“Thinking you could or should have done something is all possible because of the subjunctive mood” says the interviewer in this NPR TED talk segment about Phuc Tran, who comments on growing up speaking English in a Vietnamese household in Portland, Maine. Tran’s main argument is that the subjunctive, which is found in many languages and is used to connote uncertainty, regret, and hypothetical or analogous simulations (e.g. “He plays the guitar as if he were a professional,” in English, or “Toca la guitara como si fuera un profesional,” in Spanish), is the mechanism by which people comprehend these abstract ideas in the real world. No subjunctive tense, no future. No regret. No hindsight at all, actually: “The subjunctive is like a time-space dream machine,” according to Tran.
“Because my dad is a non-native speaker of English, he didn’t grasp all the nuances of the subjunctive,” Tran explains, adding, “The subjunctive allows us to look into the future, and to see multiple highly nuances possibilities.” His dad, in this scenario, simply can’t fathom the idea that “if it hadn’t rained, we would’ve gone to the beach,” responding, “That’s stupid. Why would you want to talk about something that didn’t happen?”
But does grammar really limit a person from understanding a concept? I can’t believe this idea even needs to be debated. Clearly it’s not the case that people have different abilities to ponder basic physics just because of linguistic divergence. Tran’s dad can just as easily comprehend the idea, he just doesn’t want to dwell on the many roads not taken. Just because he doesn’t want to talk about them doesn’t mean he isn’t aware they exist. Does Tran really mean to suggest that a whole group of people don’t think about—nay, can’t even imagine—future or past events?
“You don’t think your family ever thought about what could have been?” the interviewer asks. “I really don’t,” responds Tran. Need I go on?
Not only is it completely patronizing (and, possibly racist?) to suggest that certain cultures, by manifestation of their linguistic habits, aren’t capable of reason, but it’s demonstrably fatuous, just by thinking about it for two seconds. If your parents can’t think of future possibilities, how did they raise a family? How did they escape Saigon and start anew in Pennsylvania? (Listen to the story if this is confusing.)
This argument sounds all-too familiar; add it to the list of “X culture has 100 words for Y” myths that are used to put people into boxes and marginalize their cultures, i.e. to drive wedges into unnecessary cracks. Do Eskimos really have 100 words for snow? Possibly, but so do English-speaking people, via compound structures like “wet snow,” “packed snow,” “fluffy snow,” etc.—compounds which are squished into the same word in German, rendering the “Eskimos really understand X better than English-speaking people” (or vice versa) trope useless at best—and dangerous at worst.
And speaking of English, it has retained many quirks, most notably the unnecessary “do,” as in “Did you go to the store? — Yes, we did go to the store,”—which in other languages is simply implied by inflection, as in Romance languages where the inquisitive is simply the present tense structure with question marks on either end. In Spanish, translated, the question would read: “You go to the store?—Yes, we went to the store.” Different grammar, same idea.

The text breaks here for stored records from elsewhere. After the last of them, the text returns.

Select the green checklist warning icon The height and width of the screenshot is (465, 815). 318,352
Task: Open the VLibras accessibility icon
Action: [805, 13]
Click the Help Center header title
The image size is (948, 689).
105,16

Since Spanish speakers (and anyone else but English speakers, since the “did” insertion is a holdover from Cornish, Welsh, and other Celtic languages being melded by Norse and Saxon settlers butchering each other’s languages as the two cultures mingled) don’t use the unnecessary “did,” do we ask whether they’re incapable of comprehending the past? Of course we don’t. People of different languages simply have different ways of expressing the same natural phenomena.
Of course the segment had to also include a bit about how humans are the only animals capable of language, and about how therefore we are the only beings capable of abstract thought and of sharing learned experiences with fellow creatures (which is essentially the catalyst of technology).
Let’s just forget that other primates can not only understand English but can communicate in sign language, or that they can make tools (like the fishing rods made by orangutans) and teach others how to replicate them, or that they mourn when loved ones die, suggesting an understanding of concepts like finality and alternate realities (now someone is with us, alive, part of our family, etc. and now they’re not, sadly). And that’s just primates. Let’s just forget that whales communicate—with each other and with other species, like dolphins. Let’s forget that they can even mimic human speech in English.
Let’s forget all of that, because humans aren’t part of connected ecosystems, we’re exceptional: we’re the exception to the rule, and therefore we’re the rulers. It would almost be funny if it weren’t for the actual devastation this kind of thinking wreaks on living beings with families and communities and lives and emotions. Oops, there I go, using the subjunctive again—so if you’re Vietnamese you can’t possibly understand this concept.
Related: if whales one day demonstrate that they understand sarcasm, then will it be enough to convince people to stop filling their stomaches with plastic and boiling their habitats and poisoning all their food?